As Jemison put it, we need to prepare our kids “to not just survive, but thrive.”
Bringing more children into STEM topics like agricultural science isn’t enough, though. Diversity is imperative, especially for women and people of color, groups underrepresented in these fields, Jemison said.
“We’re losing talent and we’re losing capability by not including them,” she told HuffPost. “When people think about why it is important to have a diversity of talent in a field, they think of it as a nicety. No, it’s a necessity. We get better solutions.”
“It’s not about just making girls continuously jump over these hurdles that we put in place in front of them. It’s about us taking those hurdles down,” Jemison said of guaranteeing diversity in STEM ― science, technology, engineering and math.
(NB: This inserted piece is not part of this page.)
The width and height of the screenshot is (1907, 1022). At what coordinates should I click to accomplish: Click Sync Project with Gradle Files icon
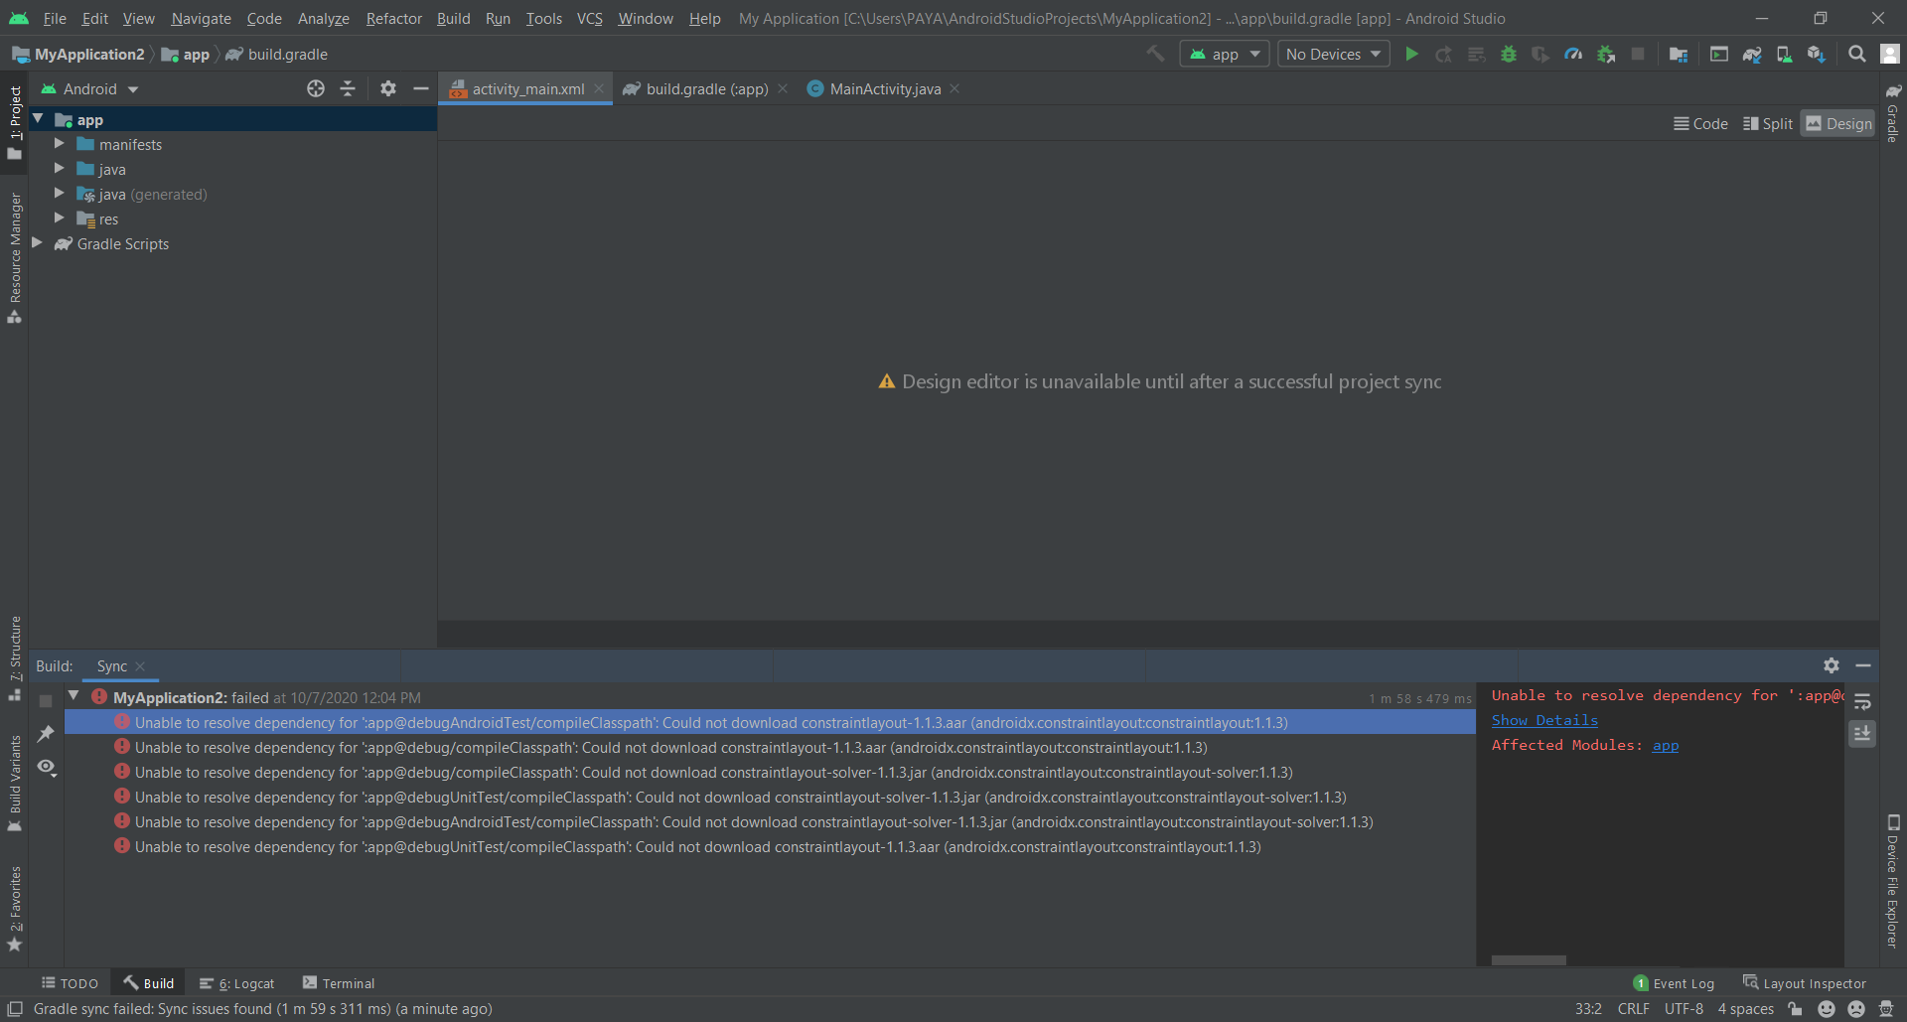[1752, 55]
Jemison advocates for agricultural science in the classroom, and teachers seem to agree that it’s a valuable goal. According to Bayer and the National 4-H Council’s survey of 1,640 high school science teachers in honor of National Ag Day on March 20, more than 80 percent said they think it’s important to include agricultural science in their lesson plans. Only about half of teachers feel qualified to teach the subject, however.
When people think about why it is important to have a diversity of talent in a field, they think of it as a nicety. No, it’s a necessity. We get better solutions.
In a 2015 paper from AGree, a group that focuses on food and agriculture policy, Stephanie Mercier, former chief economist of the U.S. Senate Agriculture Committee, wrote that there are “relatively few in-school food and agricultural education programs” for elementary school students, as teachers at public schools “tend to focus on subject areas covered in state standards and testing.” Mercier also pointed out that most of these programs take place in rural areas, not urban and suburban settings.
The good news is that out of 1,004 parents surveyed by Bayer and 4-H, more than 75 percent want their kids (ages 13 to 17) to see agricultural science as exciting and interesting. So how do we make this happen?
Sirangelo encouraged parents to consider devoting as much time to their kids’ science activities as they do for their sports, while Jemison noted the importance of making sure teachers feel comfortable teaching these ideas in the classroom. The chemical engineer and trailblazer also reminded parents to teach their girls that it’s OK to pursue their interests, even if they’re typically not marketed to women.
“Spend as much time with them on curriculum science and other things that [you] would spend on helping them get their nails and hair done,” she said. “It’s OK to get dirty. Sometimes, in order to make a good mud pie, you gotta get dirty.”